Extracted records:
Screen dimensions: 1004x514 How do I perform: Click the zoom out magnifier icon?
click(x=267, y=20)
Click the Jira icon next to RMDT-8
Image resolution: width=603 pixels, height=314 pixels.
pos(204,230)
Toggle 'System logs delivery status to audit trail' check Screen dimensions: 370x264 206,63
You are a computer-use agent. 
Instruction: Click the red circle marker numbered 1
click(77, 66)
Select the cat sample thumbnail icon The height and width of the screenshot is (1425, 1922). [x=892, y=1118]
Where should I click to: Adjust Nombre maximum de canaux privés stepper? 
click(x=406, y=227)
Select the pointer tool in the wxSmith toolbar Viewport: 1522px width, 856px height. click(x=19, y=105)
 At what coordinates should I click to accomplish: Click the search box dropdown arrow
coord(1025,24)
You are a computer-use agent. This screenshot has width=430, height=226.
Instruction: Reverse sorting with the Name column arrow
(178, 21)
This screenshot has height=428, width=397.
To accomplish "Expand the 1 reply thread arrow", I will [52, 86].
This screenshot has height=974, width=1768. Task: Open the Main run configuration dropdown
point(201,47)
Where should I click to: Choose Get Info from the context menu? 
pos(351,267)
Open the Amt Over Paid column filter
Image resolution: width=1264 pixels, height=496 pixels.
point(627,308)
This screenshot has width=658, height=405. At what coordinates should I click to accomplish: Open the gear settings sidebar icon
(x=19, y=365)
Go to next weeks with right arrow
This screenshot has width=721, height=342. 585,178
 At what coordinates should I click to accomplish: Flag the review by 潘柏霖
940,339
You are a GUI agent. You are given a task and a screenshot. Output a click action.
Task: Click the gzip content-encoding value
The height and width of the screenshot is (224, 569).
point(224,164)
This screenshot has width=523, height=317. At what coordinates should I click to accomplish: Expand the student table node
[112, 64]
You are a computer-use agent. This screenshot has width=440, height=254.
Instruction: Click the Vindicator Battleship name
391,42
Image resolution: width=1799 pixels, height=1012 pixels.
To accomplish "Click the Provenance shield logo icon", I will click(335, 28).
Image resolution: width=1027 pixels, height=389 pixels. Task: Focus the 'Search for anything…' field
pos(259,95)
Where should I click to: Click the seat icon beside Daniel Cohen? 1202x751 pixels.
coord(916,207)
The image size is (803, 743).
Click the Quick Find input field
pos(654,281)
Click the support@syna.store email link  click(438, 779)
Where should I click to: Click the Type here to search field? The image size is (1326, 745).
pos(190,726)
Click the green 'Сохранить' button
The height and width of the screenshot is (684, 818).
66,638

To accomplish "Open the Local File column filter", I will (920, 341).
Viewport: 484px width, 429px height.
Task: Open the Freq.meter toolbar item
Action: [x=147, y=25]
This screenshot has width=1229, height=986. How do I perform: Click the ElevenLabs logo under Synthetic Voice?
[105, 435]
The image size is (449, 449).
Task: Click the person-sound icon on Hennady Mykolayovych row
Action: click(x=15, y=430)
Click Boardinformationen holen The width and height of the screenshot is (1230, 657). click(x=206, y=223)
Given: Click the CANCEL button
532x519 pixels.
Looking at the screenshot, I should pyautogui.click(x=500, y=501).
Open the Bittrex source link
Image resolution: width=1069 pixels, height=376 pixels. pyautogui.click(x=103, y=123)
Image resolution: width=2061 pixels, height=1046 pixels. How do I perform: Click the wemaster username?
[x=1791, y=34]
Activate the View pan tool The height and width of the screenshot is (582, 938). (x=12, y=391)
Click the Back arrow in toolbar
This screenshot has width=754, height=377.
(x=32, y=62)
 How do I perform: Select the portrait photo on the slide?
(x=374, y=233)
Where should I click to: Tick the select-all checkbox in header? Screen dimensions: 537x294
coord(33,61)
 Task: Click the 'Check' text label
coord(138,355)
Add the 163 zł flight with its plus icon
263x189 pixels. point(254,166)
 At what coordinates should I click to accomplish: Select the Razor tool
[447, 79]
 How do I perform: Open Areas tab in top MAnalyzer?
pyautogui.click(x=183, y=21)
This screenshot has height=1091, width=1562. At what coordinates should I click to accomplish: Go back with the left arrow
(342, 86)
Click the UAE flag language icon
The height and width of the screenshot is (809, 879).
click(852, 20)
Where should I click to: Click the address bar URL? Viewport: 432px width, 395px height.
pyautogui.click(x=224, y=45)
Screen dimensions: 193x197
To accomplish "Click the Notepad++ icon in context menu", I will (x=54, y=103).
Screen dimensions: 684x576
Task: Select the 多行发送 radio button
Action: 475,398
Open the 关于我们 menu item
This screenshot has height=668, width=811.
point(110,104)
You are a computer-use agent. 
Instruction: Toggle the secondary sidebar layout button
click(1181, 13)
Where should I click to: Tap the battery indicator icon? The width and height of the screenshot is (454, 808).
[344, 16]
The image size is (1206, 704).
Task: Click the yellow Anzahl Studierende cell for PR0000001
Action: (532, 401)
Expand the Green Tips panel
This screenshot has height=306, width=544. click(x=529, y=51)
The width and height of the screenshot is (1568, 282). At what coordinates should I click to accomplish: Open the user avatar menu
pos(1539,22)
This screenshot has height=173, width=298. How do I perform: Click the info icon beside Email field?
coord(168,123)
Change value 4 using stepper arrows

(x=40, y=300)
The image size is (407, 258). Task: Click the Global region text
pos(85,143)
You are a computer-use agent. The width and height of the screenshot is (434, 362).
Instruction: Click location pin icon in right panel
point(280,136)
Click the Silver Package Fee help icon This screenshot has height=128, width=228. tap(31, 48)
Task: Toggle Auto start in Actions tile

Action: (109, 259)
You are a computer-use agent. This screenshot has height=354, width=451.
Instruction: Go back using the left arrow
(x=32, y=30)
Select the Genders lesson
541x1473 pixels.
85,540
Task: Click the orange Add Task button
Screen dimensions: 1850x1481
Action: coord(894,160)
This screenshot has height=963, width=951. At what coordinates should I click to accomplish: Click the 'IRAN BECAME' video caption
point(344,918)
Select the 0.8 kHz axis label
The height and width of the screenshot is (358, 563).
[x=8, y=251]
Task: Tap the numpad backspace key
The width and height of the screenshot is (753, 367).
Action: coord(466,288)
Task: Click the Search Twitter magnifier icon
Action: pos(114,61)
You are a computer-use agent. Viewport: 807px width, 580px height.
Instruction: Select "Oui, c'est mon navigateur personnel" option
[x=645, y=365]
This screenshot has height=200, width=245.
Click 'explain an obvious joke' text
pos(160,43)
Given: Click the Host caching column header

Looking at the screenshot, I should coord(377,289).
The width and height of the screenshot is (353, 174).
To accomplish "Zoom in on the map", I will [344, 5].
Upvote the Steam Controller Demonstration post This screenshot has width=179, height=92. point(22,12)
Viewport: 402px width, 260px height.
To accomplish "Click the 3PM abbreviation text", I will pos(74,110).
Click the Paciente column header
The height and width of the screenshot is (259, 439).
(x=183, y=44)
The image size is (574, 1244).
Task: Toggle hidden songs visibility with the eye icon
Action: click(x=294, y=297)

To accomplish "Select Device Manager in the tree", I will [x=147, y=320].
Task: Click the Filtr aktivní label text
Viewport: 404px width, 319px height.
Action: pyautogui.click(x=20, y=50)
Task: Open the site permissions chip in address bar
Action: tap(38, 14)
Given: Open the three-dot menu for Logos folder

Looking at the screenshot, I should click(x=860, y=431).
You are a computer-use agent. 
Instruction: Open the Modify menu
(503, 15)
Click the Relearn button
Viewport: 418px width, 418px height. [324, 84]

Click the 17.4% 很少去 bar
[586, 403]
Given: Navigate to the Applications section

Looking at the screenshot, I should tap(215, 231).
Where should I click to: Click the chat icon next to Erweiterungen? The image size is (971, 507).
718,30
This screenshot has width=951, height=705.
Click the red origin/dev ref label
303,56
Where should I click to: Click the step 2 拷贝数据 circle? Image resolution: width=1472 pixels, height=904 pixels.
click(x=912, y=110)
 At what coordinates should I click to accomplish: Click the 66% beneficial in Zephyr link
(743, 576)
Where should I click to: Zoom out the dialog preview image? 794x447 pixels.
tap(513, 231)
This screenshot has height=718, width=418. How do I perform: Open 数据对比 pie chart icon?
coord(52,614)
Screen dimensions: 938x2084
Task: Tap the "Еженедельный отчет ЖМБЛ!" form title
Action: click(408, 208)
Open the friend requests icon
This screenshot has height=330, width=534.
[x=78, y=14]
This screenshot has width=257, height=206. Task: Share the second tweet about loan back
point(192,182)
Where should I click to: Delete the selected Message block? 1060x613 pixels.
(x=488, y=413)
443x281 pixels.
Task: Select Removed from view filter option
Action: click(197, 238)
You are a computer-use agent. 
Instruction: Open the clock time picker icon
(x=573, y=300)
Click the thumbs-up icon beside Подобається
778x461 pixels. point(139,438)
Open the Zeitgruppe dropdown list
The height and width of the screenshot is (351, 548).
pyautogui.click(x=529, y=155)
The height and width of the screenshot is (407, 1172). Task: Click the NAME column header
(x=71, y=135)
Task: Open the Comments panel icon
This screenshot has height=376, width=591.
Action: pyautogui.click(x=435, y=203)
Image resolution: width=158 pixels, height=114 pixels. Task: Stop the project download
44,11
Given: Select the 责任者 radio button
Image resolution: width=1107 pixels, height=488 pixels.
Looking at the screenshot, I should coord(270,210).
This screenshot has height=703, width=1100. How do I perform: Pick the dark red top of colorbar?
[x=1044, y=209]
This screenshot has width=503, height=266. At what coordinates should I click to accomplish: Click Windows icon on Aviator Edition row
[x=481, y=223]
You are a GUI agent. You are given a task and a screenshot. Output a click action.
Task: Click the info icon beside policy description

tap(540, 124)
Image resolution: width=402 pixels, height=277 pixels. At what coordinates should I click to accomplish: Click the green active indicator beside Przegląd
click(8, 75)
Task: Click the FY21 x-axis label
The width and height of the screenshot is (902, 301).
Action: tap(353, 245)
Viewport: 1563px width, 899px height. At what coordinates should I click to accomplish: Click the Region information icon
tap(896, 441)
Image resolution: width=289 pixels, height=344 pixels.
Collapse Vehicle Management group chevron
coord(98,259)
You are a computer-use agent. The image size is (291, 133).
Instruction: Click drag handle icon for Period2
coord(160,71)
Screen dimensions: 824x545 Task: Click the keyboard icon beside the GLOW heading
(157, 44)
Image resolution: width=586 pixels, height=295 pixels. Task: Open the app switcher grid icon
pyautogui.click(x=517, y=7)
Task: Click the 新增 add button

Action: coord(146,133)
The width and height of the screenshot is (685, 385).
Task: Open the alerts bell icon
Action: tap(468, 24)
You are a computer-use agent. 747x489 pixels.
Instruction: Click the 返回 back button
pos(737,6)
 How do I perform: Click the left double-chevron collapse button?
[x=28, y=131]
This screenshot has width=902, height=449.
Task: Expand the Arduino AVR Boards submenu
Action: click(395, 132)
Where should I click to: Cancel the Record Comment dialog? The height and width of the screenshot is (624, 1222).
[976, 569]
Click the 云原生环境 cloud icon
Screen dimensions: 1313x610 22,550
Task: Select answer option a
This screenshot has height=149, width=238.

• DO THIS:
Update the entries in the stretch from the line containing "Activate the View" through the line containing "click(852, 20)": write those lines out again with "toolbar" replaced by "top bar" and everything else unchanged.

• RESULT:
Activate the View pan tool The height and width of the screenshot is (582, 938). (x=12, y=391)
Click the Back arrow in top bar
This screenshot has width=754, height=377.
(x=32, y=62)
 How do I perform: Select the portrait photo on the slide?
(x=374, y=233)
Where should I click to: Tick the select-all checkbox in header? Screen dimensions: 537x294
coord(33,61)
 Task: Click the 'Check' text label
coord(138,355)
Add the 163 zł flight with its plus icon
263x189 pixels. point(254,166)
 At what coordinates should I click to accomplish: Select the Razor tool
[447, 79]
 How do I perform: Open Areas tab in top MAnalyzer?
pyautogui.click(x=183, y=21)
This screenshot has height=1091, width=1562. At what coordinates should I click to accomplish: Go back with the left arrow
(342, 86)
Click the UAE flag language icon
The height and width of the screenshot is (809, 879).
click(852, 20)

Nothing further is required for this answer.